— Begin Data extract —

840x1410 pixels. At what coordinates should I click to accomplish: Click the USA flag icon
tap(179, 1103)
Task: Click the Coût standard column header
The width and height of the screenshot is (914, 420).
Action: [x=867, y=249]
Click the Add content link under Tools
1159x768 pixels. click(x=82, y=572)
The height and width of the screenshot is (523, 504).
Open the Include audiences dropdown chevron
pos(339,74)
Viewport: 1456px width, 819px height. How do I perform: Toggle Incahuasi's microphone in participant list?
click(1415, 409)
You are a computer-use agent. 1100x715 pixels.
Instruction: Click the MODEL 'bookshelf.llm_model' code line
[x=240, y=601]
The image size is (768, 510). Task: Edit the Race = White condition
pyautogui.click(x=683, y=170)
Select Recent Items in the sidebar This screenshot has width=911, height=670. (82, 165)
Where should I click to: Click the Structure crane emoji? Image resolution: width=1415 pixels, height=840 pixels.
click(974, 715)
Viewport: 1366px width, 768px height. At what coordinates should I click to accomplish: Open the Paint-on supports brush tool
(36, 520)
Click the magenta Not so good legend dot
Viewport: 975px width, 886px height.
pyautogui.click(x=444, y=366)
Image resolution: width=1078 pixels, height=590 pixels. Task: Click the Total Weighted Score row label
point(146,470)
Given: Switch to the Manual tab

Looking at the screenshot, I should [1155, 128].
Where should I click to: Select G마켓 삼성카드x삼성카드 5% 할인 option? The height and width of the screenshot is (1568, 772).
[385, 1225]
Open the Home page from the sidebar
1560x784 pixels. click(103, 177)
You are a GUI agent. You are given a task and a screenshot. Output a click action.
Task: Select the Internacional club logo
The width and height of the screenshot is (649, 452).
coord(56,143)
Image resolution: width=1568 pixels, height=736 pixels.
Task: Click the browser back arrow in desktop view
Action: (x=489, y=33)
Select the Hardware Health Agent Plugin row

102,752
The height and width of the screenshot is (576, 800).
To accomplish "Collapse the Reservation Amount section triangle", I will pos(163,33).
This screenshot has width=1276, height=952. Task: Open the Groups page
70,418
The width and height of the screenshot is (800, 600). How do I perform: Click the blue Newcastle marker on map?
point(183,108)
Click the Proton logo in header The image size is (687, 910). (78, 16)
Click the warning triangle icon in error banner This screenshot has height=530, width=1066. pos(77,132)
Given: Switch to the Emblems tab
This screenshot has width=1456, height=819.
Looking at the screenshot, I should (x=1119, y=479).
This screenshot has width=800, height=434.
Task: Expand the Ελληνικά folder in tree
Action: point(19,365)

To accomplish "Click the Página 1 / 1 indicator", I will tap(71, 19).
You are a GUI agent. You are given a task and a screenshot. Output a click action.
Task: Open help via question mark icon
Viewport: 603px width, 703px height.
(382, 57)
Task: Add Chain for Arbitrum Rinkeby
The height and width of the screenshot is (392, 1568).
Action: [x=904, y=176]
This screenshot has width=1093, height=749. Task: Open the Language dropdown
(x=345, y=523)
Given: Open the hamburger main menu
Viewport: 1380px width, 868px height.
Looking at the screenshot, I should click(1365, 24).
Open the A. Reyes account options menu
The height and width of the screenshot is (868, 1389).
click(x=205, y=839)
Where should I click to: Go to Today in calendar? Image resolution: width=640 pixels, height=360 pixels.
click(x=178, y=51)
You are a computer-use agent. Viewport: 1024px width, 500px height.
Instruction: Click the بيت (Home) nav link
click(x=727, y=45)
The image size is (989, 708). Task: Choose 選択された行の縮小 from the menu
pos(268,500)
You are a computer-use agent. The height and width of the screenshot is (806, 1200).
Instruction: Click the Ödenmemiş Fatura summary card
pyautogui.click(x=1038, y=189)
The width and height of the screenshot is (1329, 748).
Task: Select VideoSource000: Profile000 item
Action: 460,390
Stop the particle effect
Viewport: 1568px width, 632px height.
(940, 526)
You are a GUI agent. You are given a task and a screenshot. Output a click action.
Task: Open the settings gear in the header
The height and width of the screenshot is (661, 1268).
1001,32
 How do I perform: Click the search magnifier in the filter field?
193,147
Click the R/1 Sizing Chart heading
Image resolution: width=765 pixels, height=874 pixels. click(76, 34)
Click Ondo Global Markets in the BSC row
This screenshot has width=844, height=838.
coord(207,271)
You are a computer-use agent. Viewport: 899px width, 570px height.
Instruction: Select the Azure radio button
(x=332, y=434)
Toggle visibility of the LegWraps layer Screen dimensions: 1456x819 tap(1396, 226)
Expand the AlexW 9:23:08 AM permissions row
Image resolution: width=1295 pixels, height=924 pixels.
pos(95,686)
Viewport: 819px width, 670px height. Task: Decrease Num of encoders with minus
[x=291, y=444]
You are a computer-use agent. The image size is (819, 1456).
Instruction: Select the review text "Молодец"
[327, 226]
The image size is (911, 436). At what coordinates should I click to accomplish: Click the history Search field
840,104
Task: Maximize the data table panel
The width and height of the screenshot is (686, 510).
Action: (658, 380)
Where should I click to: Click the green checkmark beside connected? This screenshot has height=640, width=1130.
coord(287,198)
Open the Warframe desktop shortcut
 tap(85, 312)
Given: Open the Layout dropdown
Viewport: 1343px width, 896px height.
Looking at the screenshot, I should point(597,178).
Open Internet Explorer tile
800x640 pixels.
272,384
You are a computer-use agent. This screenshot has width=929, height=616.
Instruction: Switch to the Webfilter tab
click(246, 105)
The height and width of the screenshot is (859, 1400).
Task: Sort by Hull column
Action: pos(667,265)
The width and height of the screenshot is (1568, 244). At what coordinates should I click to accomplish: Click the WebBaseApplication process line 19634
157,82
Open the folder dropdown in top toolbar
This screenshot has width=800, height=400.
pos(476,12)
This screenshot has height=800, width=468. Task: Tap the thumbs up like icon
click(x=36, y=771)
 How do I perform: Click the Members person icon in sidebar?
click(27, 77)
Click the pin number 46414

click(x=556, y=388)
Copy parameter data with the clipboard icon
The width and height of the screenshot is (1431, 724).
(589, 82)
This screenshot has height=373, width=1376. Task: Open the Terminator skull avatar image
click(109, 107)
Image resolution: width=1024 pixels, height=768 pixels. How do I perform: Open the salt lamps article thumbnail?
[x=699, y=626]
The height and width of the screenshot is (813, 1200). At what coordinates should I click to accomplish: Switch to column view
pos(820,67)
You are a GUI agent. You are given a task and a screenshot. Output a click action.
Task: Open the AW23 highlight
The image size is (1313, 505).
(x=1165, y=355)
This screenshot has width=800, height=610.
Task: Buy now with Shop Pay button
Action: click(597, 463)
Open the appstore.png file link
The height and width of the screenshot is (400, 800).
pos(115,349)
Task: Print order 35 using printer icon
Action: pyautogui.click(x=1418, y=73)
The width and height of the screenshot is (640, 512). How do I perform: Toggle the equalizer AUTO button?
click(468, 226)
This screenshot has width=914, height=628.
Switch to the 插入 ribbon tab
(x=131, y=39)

— End Data extract —

__Given task__. Please rewrite every line of the data above as a numbered list, leaving out the blank lines.

__Written response__.
1. 840x1410 pixels. At what coordinates should I click to accomplish: Click the USA flag icon
2. tap(179, 1103)
3. Task: Click the Coût standard column header
4. The width and height of the screenshot is (914, 420).
5. Action: [x=867, y=249]
6. Click the Add content link under Tools
7. 1159x768 pixels. click(x=82, y=572)
8. The height and width of the screenshot is (523, 504).
9. Open the Include audiences dropdown chevron
10. pos(339,74)
11. Viewport: 1456px width, 819px height. How do I perform: Toggle Incahuasi's microphone in participant list?
12. click(1415, 409)
13. You are a computer-use agent. 1100x715 pixels.
14. Instruction: Click the MODEL 'bookshelf.llm_model' code line
15. [x=240, y=601]
16. The image size is (768, 510). Task: Edit the Race = White condition
17. pyautogui.click(x=683, y=170)
18. Select Recent Items in the sidebar This screenshot has width=911, height=670. (82, 165)
19. Where should I click to: Click the Structure crane emoji? Image resolution: width=1415 pixels, height=840 pixels.
20. click(974, 715)
21. Viewport: 1366px width, 768px height. At what coordinates should I click to accomplish: Open the Paint-on supports brush tool
22. (36, 520)
23. Click the magenta Not so good legend dot
24. Viewport: 975px width, 886px height.
25. pyautogui.click(x=444, y=366)
26. Image resolution: width=1078 pixels, height=590 pixels. Task: Click the Total Weighted Score row label
27. point(146,470)
28. Given: Switch to the Manual tab
29. Looking at the screenshot, I should [1155, 128].
30. Where should I click to: Select G마켓 삼성카드x삼성카드 5% 할인 option? The height and width of the screenshot is (1568, 772).
31. [385, 1225]
32. Open the Home page from the sidebar
33. 1560x784 pixels. click(103, 177)
34. You are a GUI agent. You are given a task and a screenshot. Output a click action.
35. Task: Select the Internacional club logo
36. The width and height of the screenshot is (649, 452).
37. coord(56,143)
38. Image resolution: width=1568 pixels, height=736 pixels.
39. Task: Click the browser back arrow in desktop view
40. Action: (x=489, y=33)
41. Select the Hardware Health Agent Plugin row
42. 102,752
43. The height and width of the screenshot is (576, 800).
44. To accomplish "Collapse the Reservation Amount section triangle", I will pos(163,33).
45. This screenshot has width=1276, height=952. Task: Open the Groups page
46. 70,418
47. The width and height of the screenshot is (800, 600). How do I perform: Click the blue Newcastle marker on map?
48. point(183,108)
49. Click the Proton logo in header The image size is (687, 910). (78, 16)
50. Click the warning triangle icon in error banner This screenshot has height=530, width=1066. pos(77,132)
51. Given: Switch to the Emblems tab
52. This screenshot has width=1456, height=819.
53. Looking at the screenshot, I should (x=1119, y=479).
54. This screenshot has width=800, height=434.
55. Task: Expand the Ελληνικά folder in tree
56. Action: point(19,365)
57. To accomplish "Click the Página 1 / 1 indicator", I will tap(71, 19).
58. You are a GUI agent. You are given a task and a screenshot. Output a click action.
59. Task: Open help via question mark icon
60. Viewport: 603px width, 703px height.
61. (382, 57)
62. Task: Add Chain for Arbitrum Rinkeby
63. The height and width of the screenshot is (392, 1568).
64. Action: [x=904, y=176]
65. This screenshot has width=1093, height=749. Task: Open the Language dropdown
66. (x=345, y=523)
67. Given: Open the hamburger main menu
68. Viewport: 1380px width, 868px height.
69. Looking at the screenshot, I should click(1365, 24).
70. Open the A. Reyes account options menu
71. The height and width of the screenshot is (868, 1389).
72. click(x=205, y=839)
73. Where should I click to: Go to Today in calendar? Image resolution: width=640 pixels, height=360 pixels.
74. click(x=178, y=51)
75. You are a computer-use agent. Viewport: 1024px width, 500px height.
76. Instruction: Click the بيت (Home) nav link
77. click(x=727, y=45)
78. The image size is (989, 708). Task: Choose 選択された行の縮小 from the menu
79. pos(268,500)
80. You are a computer-use agent. The height and width of the screenshot is (806, 1200).
81. Instruction: Click the Ödenmemiş Fatura summary card
82. pyautogui.click(x=1038, y=189)
83. The width and height of the screenshot is (1329, 748).
84. Task: Select VideoSource000: Profile000 item
85. Action: 460,390
86. Stop the particle effect
87. Viewport: 1568px width, 632px height.
88. (940, 526)
89. You are a GUI agent. You are given a task and a screenshot. Output a click action.
90. Task: Open the settings gear in the header
91. The height and width of the screenshot is (661, 1268).
92. 1001,32
93.  How do I perform: Click the search magnifier in the filter field?
94. 193,147
95. Click the R/1 Sizing Chart heading
96. Image resolution: width=765 pixels, height=874 pixels. click(76, 34)
97. Click Ondo Global Markets in the BSC row
98. This screenshot has width=844, height=838.
99. coord(207,271)
100. You are a computer-use agent. Viewport: 899px width, 570px height.
101. Instruction: Select the Azure radio button
102. (x=332, y=434)
103. Toggle visibility of the LegWraps layer Screen dimensions: 1456x819 tap(1396, 226)
104. Expand the AlexW 9:23:08 AM permissions row
105. Image resolution: width=1295 pixels, height=924 pixels.
106. pos(95,686)
107. Viewport: 819px width, 670px height. Task: Decrease Num of encoders with minus
108. [x=291, y=444]
109. You are a computer-use agent. The image size is (819, 1456).
110. Instruction: Select the review text "Молодец"
111. [327, 226]
112. The image size is (911, 436). At what coordinates should I click to accomplish: Click the history Search field
113. 840,104
114. Task: Maximize the data table panel
115. The width and height of the screenshot is (686, 510).
116. Action: (658, 380)
117. Where should I click to: Click the green checkmark beside connected? This screenshot has height=640, width=1130.
118. coord(287,198)
119. Open the Warframe desktop shortcut
120.  tap(85, 312)
121. Given: Open the Layout dropdown
122. Viewport: 1343px width, 896px height.
123. Looking at the screenshot, I should point(597,178).
124. Open Internet Explorer tile
125. 800x640 pixels.
126. 272,384
127. You are a computer-use agent. This screenshot has width=929, height=616.
128. Instruction: Switch to the Webfilter tab
129. click(246, 105)
130. The height and width of the screenshot is (859, 1400).
131. Task: Sort by Hull column
132. Action: pos(667,265)
133. The width and height of the screenshot is (1568, 244). At what coordinates should I click to accomplish: Click the WebBaseApplication process line 19634
134. 157,82
135. Open the folder dropdown in top toolbar
136. This screenshot has width=800, height=400.
137. pos(476,12)
138. This screenshot has height=800, width=468. Task: Tap the thumbs up like icon
139. click(x=36, y=771)
140.  How do I perform: Click the Members person icon in sidebar?
141. click(27, 77)
142. Click the pin number 46414
143. click(x=556, y=388)
144. Copy parameter data with the clipboard icon
145. The width and height of the screenshot is (1431, 724).
146. (589, 82)
147. This screenshot has height=373, width=1376. Task: Open the Terminator skull avatar image
148. click(109, 107)
149. Image resolution: width=1024 pixels, height=768 pixels. How do I perform: Open the salt lamps article thumbnail?
150. [x=699, y=626]
151. The height and width of the screenshot is (813, 1200). At what coordinates should I click to accomplish: Switch to column view
152. pos(820,67)
153. You are a GUI agent. You are given a task and a screenshot. Output a click action.
154. Task: Open the AW23 highlight
155. The image size is (1313, 505).
156. (x=1165, y=355)
157. This screenshot has width=800, height=610.
158. Task: Buy now with Shop Pay button
159. Action: click(597, 463)
160. Open the appstore.png file link
161. The height and width of the screenshot is (400, 800).
162. pos(115,349)
163. Task: Print order 35 using printer icon
164. Action: pyautogui.click(x=1418, y=73)
165. The width and height of the screenshot is (640, 512). How do I perform: Toggle the equalizer AUTO button?
166. click(468, 226)
167. This screenshot has width=914, height=628.
168. Switch to the 插入 ribbon tab
169. (x=131, y=39)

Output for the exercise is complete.